*** Raw data

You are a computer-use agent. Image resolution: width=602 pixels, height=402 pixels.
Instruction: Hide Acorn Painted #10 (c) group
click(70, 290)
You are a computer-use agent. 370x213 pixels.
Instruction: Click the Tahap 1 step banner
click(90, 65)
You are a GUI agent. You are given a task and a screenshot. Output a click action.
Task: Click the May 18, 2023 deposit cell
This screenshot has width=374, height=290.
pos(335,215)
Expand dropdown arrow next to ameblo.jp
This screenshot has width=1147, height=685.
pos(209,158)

******
*** Raw data

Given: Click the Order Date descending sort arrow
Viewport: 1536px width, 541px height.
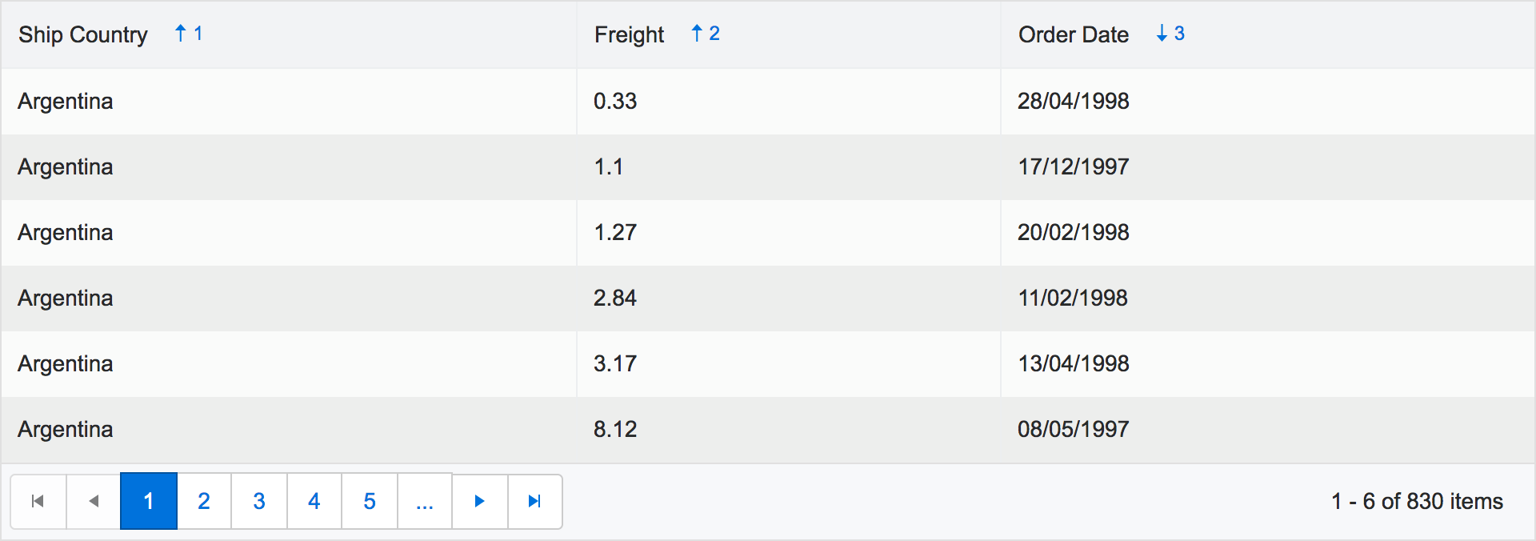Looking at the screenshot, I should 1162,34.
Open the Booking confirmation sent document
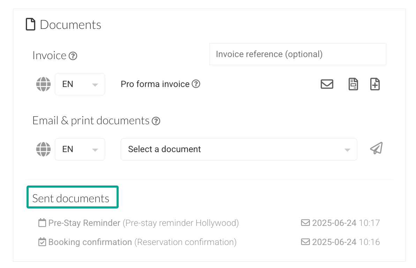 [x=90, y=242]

******

From the data above, show each line that contains "pixels".

You are a computer-use agent. Image resolution: width=602 pixels, height=402 pixels.
You are a computer-use agent. 370x213 pixels.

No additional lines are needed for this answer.